#### Records for processing

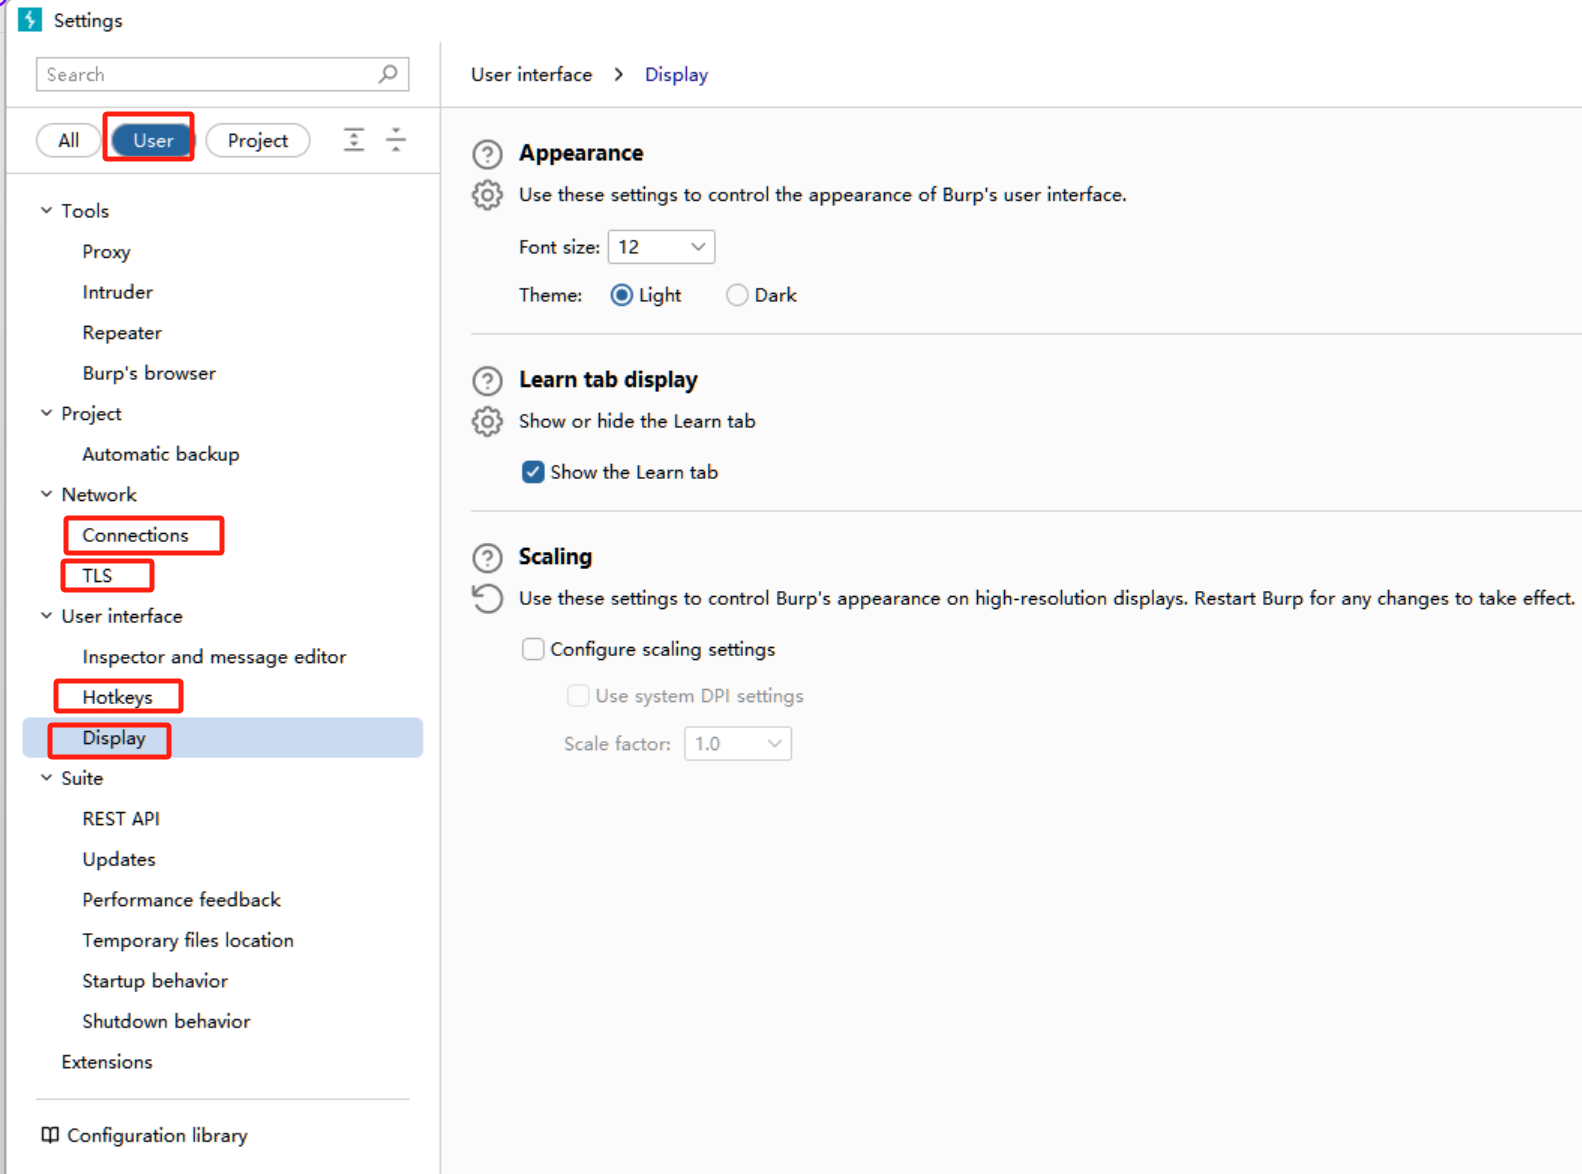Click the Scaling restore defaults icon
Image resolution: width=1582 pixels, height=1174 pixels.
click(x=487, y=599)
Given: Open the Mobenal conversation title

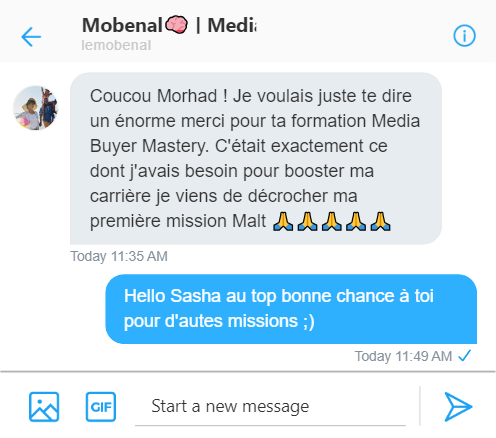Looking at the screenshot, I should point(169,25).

########
#### Records for processing

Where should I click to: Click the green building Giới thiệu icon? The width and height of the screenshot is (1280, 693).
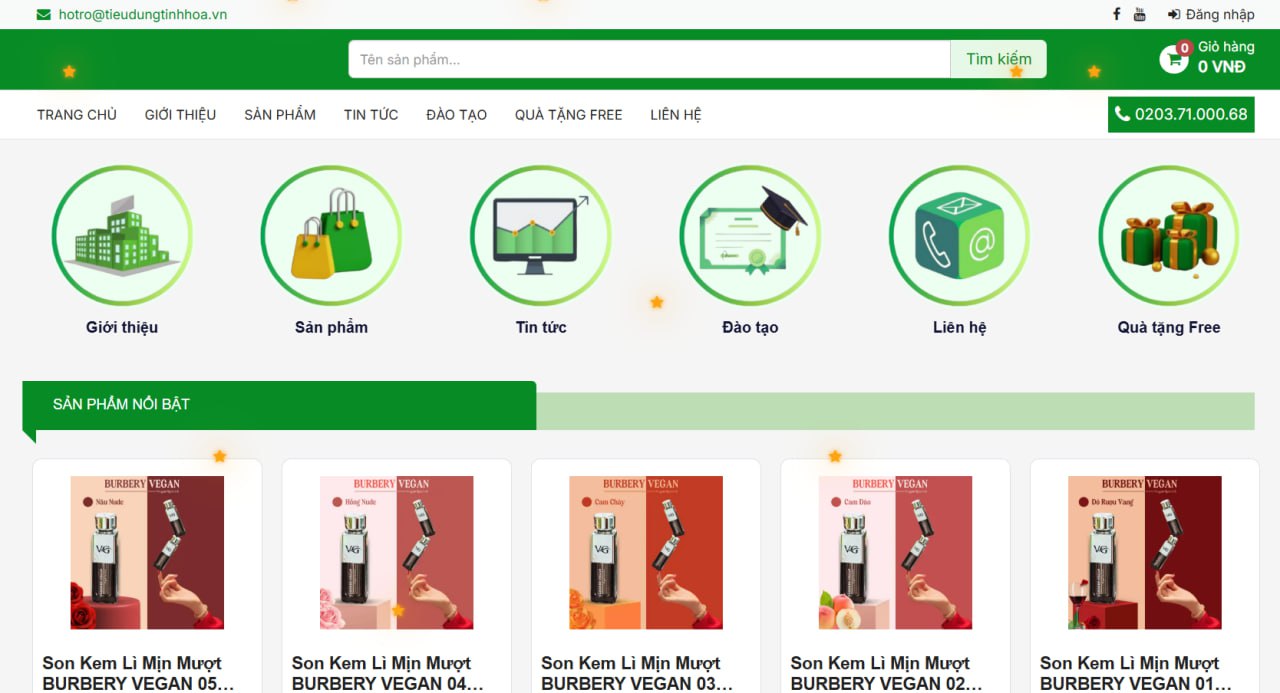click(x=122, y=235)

########

■ What the exercise asks: Format the records as a Markdown table with the columns Number and Record line, covering only the lines from the line with "Where should I" up to and including the line with "click(x=122, y=235)". Give one row per line, skip blank lines, and leave the pictures out.

■ Solved exercise:
| Number | Record line |
|---|---|
| 1 | Where should I click to: Click the green building Giới thiệu icon? The width and height of the screenshot is (1280, 693). |
| 2 | click(x=122, y=235) |